Rhubarb recipes are a dime a dozen, especially if you live in North Dakota or Minnesota, where this perennial vegetable is abundant and church funeral and wedding luncheons are never lacking for desserts made with it.
Yes, rhubarb is a vegetable, which doesn’t seem right, since it’s mostly associated with sweet things. (If you’ve ever been to the annual spring Rhubarb Festival at University Lutheran Church in Grand Forks, you know what I mean.) It kind of reminds me of a favorite of mine, the tomato, which is a fruit, not a vegetable.
Rhubarb stalks on the plants in our backyard are nearing the ideal size for cutting, chopping and using in sauce or bars or cakes.
That’s not to say I have to wait for the first picking of the season to make a dessert with rhubarb, though. I still have several 4-cup bags in the freezer that need to be used before any fresh rhubarb can be picked.
So with that in mind, I went in search of a new rhubarb recipe. I was looking for something that could be made from scratch. No cakes mixes or the like.
What I found was the following recipe for rhubarb crunch. It was in Calvary Lutheran’s “Heavenly Recipes — Calvary 2000,” a cookbook of 2000 eclectic recipes, some of which were carried over from the original Calvary Cookbook that was printed more than three decades earlier. The recipes included family favorites that had been passed down from parents and grandparents and which were brought from Norway, Sweden, Denmark, Iceland, Germany and many other lands.
The cookbook’s editor was a former co-worker of mine at the Grand Forks Herald, Marilyn Hagerty, and the publication was a gift to me from her.
I don’t have any qualms about trying anything in this cookbook.
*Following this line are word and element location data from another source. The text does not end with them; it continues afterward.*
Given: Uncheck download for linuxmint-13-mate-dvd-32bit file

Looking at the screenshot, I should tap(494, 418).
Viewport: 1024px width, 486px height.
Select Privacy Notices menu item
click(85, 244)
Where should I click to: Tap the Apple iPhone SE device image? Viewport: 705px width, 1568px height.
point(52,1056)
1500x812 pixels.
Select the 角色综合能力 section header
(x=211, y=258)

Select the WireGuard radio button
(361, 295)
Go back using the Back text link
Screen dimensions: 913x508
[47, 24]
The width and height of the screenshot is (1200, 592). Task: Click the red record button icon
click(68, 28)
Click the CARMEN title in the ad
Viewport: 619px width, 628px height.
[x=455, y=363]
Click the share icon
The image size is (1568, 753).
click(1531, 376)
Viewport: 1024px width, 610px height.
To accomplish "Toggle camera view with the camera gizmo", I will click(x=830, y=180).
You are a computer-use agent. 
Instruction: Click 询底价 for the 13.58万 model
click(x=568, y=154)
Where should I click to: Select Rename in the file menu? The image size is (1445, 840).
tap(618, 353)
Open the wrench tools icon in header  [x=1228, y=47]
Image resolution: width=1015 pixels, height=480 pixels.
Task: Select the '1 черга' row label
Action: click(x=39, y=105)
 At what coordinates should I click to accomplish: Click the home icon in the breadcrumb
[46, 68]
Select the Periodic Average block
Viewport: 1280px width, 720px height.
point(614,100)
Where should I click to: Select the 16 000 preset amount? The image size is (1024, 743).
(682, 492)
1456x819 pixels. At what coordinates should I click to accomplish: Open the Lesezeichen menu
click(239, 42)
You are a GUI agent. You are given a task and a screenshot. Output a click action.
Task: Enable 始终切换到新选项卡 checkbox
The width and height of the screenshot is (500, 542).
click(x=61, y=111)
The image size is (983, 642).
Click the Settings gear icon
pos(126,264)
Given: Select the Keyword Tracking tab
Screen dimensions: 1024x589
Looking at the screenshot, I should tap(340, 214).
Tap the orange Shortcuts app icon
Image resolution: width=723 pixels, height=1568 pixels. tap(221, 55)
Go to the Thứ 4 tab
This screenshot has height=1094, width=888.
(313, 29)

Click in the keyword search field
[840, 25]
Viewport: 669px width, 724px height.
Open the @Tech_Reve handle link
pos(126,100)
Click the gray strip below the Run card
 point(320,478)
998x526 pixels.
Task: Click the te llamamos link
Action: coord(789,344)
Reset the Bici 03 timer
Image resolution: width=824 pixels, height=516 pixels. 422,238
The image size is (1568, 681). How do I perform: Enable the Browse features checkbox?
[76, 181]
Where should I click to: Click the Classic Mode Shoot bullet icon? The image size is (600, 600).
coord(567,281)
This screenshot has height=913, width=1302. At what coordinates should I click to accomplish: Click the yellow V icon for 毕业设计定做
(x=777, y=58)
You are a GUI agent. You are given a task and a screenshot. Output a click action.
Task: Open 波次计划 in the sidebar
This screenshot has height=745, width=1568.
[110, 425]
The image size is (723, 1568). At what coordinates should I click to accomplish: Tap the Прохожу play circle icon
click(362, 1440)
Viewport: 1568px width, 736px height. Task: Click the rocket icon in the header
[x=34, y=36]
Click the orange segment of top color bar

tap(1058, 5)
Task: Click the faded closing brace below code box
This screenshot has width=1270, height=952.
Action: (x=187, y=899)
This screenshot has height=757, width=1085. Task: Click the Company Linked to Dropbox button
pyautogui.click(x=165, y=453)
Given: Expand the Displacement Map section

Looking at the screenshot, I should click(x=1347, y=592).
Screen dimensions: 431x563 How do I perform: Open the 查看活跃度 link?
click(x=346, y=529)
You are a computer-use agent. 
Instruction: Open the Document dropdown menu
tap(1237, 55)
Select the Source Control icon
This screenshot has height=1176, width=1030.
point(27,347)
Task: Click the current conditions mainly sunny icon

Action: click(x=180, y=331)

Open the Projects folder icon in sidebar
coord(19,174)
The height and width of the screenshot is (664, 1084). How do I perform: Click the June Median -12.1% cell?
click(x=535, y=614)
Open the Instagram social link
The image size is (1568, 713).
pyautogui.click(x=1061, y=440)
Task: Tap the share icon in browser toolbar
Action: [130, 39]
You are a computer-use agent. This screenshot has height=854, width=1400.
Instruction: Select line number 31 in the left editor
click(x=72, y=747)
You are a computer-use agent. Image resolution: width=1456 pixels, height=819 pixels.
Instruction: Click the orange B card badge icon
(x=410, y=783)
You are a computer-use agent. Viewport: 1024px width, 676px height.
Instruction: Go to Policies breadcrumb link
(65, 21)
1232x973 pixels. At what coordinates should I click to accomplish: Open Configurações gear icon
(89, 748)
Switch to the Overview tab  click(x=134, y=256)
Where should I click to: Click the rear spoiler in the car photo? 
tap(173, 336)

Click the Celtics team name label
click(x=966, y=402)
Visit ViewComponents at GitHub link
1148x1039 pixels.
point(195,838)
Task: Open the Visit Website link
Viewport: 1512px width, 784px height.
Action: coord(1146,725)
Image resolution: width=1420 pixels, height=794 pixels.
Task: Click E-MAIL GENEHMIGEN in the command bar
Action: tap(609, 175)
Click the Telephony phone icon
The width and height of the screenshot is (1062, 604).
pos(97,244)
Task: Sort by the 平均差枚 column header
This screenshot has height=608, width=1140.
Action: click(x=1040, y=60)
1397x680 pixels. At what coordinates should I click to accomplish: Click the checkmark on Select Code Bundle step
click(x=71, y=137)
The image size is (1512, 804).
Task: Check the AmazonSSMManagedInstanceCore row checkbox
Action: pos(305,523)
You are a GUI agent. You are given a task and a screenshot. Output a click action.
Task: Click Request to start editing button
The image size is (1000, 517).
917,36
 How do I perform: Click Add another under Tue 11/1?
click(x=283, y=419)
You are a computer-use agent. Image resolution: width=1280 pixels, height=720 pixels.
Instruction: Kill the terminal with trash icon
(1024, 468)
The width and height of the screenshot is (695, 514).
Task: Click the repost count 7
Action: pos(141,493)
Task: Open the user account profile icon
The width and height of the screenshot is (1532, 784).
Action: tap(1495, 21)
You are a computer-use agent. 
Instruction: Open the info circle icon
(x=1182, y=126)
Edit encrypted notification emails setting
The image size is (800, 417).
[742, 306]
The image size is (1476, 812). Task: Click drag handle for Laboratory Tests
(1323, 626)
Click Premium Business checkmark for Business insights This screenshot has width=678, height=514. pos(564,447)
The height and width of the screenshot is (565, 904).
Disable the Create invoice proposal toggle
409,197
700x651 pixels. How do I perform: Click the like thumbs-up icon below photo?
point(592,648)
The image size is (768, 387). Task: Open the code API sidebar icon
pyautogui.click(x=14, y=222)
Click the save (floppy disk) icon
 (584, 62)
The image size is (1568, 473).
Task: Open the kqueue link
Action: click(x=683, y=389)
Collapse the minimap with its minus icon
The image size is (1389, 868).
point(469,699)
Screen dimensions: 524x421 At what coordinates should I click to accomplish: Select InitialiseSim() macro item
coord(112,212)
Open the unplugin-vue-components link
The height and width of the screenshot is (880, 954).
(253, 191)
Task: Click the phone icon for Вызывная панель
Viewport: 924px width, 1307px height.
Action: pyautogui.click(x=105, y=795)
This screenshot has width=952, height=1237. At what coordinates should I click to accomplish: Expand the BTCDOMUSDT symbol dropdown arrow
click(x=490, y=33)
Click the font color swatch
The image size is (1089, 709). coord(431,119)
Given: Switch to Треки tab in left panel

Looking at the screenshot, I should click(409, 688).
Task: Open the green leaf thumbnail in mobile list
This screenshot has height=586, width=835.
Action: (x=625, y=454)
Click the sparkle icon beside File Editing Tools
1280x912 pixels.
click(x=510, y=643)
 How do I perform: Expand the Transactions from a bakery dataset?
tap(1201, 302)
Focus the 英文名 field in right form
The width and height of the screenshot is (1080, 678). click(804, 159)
Because knowing Marilyn, I’m pretty sure this recipe — attributed to Annette Hauser — must be pretty darned good!
Rhubarb Crunch
1 cup flour
1 cup brown sugar
1 teaspoon cinnamon
¾ cup quick oatmeal
½ cup margarine
1 cup white sugar
1 cup water
2 tablespoons cornstarch
1 teaspoon vanilla
4 cups rhubarb, cut up
Mix flour, brown sugar, cinnamon, oatmeal and margarine and press ½ of it into a 9-by-9-inch pan. Cover with rhubarb.
Place white sugar, water, cornstarch and vanilla in saucepan. Bring to a boil. Continue cooking until thick and clear. Pour over rhubarb. Cover with remaining crumble mixture.
Bake in 350-degree preheated oven for 1 hour. Serve with ice cream.